Landon had no idea that this meant no more school, hanging out with friends every weekend, sporadic Disney trips, or even trips to Target or Publix on a normal basis. He had no idea that every night or day was going to be a surprise and every moment after that would follow an on going doctors appointment which could be daily, weekly, or monthly, hospital trips at any moment, and chemo treatments frequently. How exactly do you tell a 4 year old this kind of news?
The oncologist came in shortly after to confirm the diagnosis of Acute Lymphoblastic Leukemia (ALL). Landon's white cell count was as high as 71,000 (average children who get diagnosed are at 51,000) which made Landon in the high risk range. The following day we completed the port surgery, bone marrow, and our first spinal tap to start treatment. After constant prayer, we did hear a gleam on good news which was that there were no signs of Leukemia in his spinal fluid or organs. However, we will still face an going treatment plan for the next 3.5 years until we are in the maintenance zone.

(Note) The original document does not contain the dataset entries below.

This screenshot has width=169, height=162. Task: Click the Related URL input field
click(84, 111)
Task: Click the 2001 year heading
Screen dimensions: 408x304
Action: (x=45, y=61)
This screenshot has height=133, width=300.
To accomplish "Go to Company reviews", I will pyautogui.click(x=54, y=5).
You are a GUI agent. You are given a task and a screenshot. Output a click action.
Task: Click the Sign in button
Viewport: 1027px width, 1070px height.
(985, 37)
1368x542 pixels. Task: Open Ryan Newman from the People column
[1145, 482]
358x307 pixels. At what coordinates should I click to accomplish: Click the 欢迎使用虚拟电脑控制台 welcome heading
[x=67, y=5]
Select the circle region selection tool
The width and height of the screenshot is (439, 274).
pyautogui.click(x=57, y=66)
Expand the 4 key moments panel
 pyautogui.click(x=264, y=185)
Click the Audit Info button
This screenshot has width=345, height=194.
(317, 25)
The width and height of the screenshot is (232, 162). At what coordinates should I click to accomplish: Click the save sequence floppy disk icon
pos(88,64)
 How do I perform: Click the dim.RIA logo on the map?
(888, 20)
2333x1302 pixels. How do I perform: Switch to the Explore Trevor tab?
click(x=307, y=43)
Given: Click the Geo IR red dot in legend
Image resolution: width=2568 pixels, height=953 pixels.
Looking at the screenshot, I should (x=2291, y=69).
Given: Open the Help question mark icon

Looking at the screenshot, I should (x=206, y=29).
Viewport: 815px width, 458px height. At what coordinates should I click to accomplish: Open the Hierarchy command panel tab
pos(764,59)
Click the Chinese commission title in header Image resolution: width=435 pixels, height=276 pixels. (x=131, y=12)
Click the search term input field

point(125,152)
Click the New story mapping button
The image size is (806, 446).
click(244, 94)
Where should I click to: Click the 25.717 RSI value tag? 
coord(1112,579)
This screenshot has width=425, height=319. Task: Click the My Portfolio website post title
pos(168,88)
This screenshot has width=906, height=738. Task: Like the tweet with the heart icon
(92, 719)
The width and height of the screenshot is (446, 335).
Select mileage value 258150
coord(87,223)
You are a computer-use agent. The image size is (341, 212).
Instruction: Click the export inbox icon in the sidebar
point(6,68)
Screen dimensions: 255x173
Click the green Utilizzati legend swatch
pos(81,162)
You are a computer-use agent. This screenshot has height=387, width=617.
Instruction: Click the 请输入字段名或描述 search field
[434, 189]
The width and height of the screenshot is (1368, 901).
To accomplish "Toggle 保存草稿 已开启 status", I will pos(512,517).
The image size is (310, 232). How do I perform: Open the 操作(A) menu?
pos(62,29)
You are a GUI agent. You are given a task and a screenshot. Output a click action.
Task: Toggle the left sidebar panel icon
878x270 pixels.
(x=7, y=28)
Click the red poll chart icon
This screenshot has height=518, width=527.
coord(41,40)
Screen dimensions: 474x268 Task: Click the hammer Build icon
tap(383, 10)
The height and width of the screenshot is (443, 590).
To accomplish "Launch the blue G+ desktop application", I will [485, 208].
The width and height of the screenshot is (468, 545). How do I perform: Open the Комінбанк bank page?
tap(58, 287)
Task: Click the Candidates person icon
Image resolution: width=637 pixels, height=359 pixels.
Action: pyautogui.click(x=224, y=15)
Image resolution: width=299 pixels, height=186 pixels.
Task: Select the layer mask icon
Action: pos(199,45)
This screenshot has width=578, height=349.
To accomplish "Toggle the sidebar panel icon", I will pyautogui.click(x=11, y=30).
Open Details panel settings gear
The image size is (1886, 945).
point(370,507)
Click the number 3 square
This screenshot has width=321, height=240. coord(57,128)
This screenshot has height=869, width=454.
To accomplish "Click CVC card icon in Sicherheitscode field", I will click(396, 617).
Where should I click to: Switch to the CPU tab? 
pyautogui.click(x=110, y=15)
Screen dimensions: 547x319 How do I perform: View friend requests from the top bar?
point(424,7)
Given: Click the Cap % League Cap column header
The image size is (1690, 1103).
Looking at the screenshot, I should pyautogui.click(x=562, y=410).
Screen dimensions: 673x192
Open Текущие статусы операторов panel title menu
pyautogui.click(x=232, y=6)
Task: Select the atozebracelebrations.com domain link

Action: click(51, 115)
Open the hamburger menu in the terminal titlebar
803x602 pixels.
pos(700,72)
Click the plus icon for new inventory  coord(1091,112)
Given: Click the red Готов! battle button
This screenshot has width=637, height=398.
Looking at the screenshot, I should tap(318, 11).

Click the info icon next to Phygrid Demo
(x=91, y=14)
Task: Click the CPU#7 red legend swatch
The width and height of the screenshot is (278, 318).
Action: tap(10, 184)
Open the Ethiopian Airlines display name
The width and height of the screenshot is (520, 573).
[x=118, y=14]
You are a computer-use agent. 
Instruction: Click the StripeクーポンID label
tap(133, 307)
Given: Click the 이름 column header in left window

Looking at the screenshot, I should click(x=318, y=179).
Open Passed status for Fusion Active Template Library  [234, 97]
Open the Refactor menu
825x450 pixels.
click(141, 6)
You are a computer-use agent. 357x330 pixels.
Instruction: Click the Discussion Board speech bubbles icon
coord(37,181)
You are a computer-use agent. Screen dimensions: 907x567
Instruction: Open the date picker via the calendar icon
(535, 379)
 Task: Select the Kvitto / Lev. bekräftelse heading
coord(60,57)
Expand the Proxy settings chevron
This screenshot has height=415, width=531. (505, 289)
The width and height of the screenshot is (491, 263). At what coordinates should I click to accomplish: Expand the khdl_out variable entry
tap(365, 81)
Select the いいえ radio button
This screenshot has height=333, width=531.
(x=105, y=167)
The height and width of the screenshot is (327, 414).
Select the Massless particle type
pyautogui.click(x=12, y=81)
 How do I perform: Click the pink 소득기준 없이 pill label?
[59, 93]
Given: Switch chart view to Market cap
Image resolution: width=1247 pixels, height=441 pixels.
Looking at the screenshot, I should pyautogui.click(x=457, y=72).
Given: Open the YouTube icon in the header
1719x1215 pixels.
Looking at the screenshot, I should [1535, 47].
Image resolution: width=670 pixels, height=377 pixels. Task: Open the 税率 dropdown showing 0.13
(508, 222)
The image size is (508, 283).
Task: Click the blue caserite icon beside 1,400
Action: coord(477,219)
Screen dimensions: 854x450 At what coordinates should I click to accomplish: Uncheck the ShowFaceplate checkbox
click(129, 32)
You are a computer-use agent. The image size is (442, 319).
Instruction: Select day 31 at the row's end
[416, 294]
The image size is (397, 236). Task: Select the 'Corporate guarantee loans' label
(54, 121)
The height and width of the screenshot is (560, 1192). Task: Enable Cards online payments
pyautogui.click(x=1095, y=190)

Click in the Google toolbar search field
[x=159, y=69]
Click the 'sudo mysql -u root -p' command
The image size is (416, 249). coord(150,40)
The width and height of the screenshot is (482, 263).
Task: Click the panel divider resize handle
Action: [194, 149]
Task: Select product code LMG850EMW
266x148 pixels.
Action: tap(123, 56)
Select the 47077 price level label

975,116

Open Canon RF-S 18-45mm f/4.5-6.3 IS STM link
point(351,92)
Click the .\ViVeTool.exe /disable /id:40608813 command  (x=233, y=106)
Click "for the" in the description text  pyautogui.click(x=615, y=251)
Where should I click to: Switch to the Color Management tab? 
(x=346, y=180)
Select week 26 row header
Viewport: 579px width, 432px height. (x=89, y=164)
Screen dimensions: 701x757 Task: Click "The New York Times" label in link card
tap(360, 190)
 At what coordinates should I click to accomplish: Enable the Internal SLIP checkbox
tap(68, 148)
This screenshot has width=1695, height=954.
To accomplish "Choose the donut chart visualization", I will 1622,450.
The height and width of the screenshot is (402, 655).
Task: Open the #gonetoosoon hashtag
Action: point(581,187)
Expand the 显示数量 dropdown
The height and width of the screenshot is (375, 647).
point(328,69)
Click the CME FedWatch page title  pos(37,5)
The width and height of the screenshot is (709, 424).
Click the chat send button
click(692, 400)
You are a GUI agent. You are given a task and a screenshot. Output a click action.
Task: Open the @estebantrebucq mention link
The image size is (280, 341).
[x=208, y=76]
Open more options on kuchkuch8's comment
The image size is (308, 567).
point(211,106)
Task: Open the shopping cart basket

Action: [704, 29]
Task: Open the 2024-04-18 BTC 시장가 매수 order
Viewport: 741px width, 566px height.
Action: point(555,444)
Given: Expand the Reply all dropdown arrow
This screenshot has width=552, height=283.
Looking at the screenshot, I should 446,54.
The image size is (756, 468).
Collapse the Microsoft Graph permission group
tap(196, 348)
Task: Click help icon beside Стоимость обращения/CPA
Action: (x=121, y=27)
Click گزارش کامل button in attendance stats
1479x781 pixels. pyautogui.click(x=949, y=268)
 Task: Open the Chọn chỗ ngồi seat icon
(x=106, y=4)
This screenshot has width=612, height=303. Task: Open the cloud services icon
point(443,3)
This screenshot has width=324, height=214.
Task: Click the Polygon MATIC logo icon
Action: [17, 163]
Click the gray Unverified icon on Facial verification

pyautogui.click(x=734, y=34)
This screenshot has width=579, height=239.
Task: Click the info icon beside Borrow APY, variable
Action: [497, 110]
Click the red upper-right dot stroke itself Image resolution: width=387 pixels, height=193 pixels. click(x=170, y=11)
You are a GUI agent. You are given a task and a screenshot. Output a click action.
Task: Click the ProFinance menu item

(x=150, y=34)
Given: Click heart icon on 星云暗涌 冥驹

This was an unexpected shock for our Family and something that we will have to cope with on a daily basis. However we have to try our best to deal with what has been presented to us, God doesn't give you anything that he doesn't think you can handle. In only the short amount of days we have found out this tragic news, we can not express to you how many heart broken nights of trying to make sense of all this, or count how many buckets of tears that we have shed. We are done asking “why” or “how” we are now determined and focused on “when”. “When” he beats this and "When” he will look back and know that he made it through this.
On that note, we want to make sure Landon does not go with out and to do whatever we can make sure this never comes back. This means on going medical bills, medications, time off work, or any other essentials that our Family may need to help Landon. Our insurance indicates that we will have to pay $10,000 for our out of pocket maximum annually which I am sure we met on our first night of 10 days at the hospital. (one of many trips to come, I am sure). Although we are prepared to face this we also know there will be many unknowns and more battles than there are victories. Landon is also not the only kid having to battle this disease and our goal is not to just fight for Landon but to also raise awareness and give whatever we can to also help others just like him. We truly believe that there was a reason that this happened and it’s god’s will to use Landon as a vehicle to create a community for families just like ours and to put a smile on every kids face as they battle this disease. We would like to thank all of our family, friends, co-workers, and strangers that have showed us such tremendous love and support through this entire process. It would be an understatement if we said that we were surprised by the amount of love that has been shown for Landon and for our family. Thank everyone for there prayers and whatever act kindness that can be done for our sweet boy. We expect to do another bone marrow test at the end of our first 29 day introduction phase to see what the next course of action may be.We will update everyone as we know more through our journey. #teamlandon
Praying for Landon and all of your family as you fight this battle. I will especially pray for extra strength the next 60 days. God Bless
Keeping your family and son in our prayers, god bless
I get paid Wednesday and will be making a donation. Such a shock to hear and I'm so very sorry. I know he's a little trooper tho and you guys are in my family's prayers.
For every new patient Halifax Injury Physicians have in month of March we will donate $25 to assist with you.
Mimi and Papa are holding strong for you Landon, Brittany and Tommy! We will make it through this with LOVE AND SUPPORT!! We are proud of you Landon!!! We love You guys and saying prayers everyday ❤️ Support the little heroes!!!